Submission Requirements
Reporting Period | 1 April 2025 – 31 March 2026 |
Submission Window | 1 April 2026 – 30 June 2026 |
Portal | Information Regulator eServices Portal |
Extensions | None |
Registration is mandatory. Your Information Officer, Head of Private Body, and Deputy Information Officers must be registered on the eServices Portal before the report can be submitted.
Nil returns are required. The obligation applies even if no access to information requests were received during the reporting period.
PAIA and POPIA are assessed together. Non-compliance with PAIA is increasingly treated as indicative of broader POPIA deficiencies.
Regulatory Environment
This deadline arises in the context of materially strengthened enforcement. In March 2026, the Information Regulator confirmed that compliance monitoring will intensify across both public and private sectors, moving from reactive complaint-handling to proactive, targeted oversight.

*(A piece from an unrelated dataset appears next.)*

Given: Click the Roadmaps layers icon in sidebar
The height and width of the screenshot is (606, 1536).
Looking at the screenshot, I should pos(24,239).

Recent enforcement actions:
Department of Justice — R5 million administrative fine;
Blouberg Municipality — R500 000 for exposing personal information;
Lancet Laboratories — R100 000 for failure to notify data subjects of a breach;
WhatsApp LLC — Settlement for inadequate transparency measures for SA users.
Data breach notifications have increased by 40%, averaging 284 per month. POPIA provides for fines of up to R10 million per contravention and criminal sanctions of up to 10 years’ imprisonment for serious offences.
Common Compliance Deficiencies
Outdated compliance frameworks — policies implemented at POPIA commencement and never revisited;
No data subject request procedures — leaving organisations unable to respond within prescribed timeframes;
Unreported security compromises — section 22 of POPIA mandates notification to both the Regulator and affected data subjects;
Absent or outdated Section 51 Manuals — every private body must maintain a current Manual, published on its website and filed with the Regulator;
Non-compliant data processing agreements — operator agreements lacking POPIA-compliant provisions remain a material exposure.
Action Required Before 30 June 2026
Confirm IO/DIO registration on the eServices Portal.
Review and update your Section 51 PAIA Manual — ensure it is current, published, and filed.
Prepare and submit your PAIA Annual Report, including nil returns where applicable.
Conduct a POPIA compliance review across all conditions for lawful processing.
Review data breach notification and incident response procedures.
Audit all data processing agreements with third-party operators.
Confirm that relevant employees have completed POPIA and PAIA training within the past 12 months.
This article is for informational purposes only and does not constitute legal advice. For specific legal guidance on protected disclosures, employment practices, or compliance obligations, consult a qualified labour law practitioner.